■ Work to complete ■
Your task is to repeat the entries underneath exactly, minus the pictures.

■ Stored dataset items ■
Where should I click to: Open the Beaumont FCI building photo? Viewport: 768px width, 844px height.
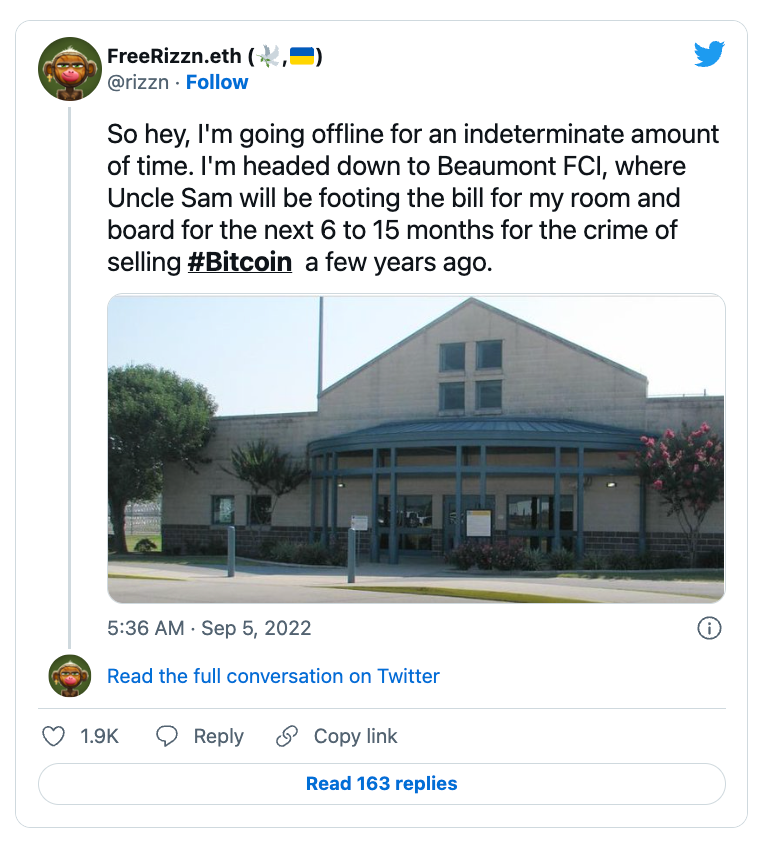click(416, 448)
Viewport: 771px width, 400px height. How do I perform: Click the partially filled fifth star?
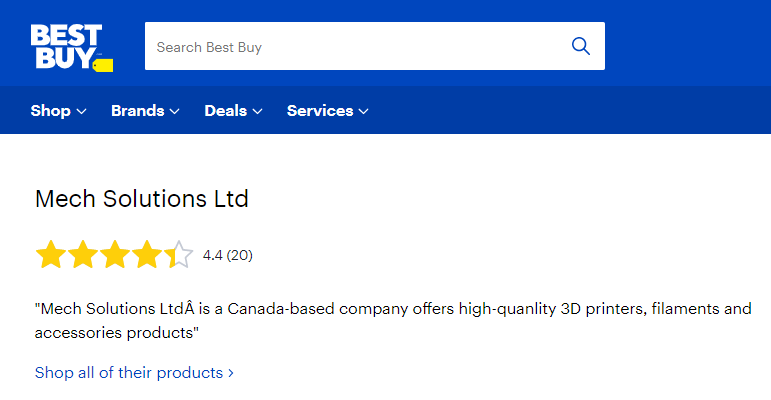(x=178, y=254)
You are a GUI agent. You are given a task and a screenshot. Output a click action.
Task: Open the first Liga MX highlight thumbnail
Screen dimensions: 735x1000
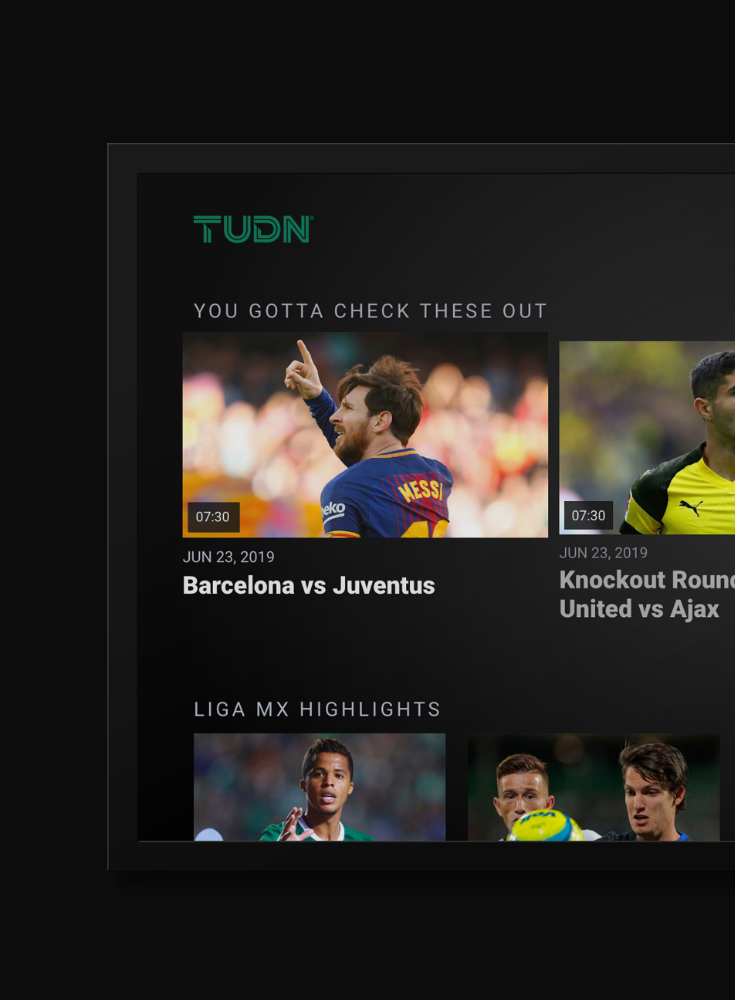[320, 787]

■ Written answer ■
Where should I click to: Open the Beaumont FCI building photo? Viewport: 768px width, 844px height.
click(416, 448)
Viewport: 771px width, 400px height. How do I perform: Click the partially filled fifth star?
(x=178, y=254)
You are a GUI agent. You are given a task and a screenshot. Output a click action.
Task: Open the first Liga MX highlight thumbnail
Screen dimensions: 735x1000
[320, 787]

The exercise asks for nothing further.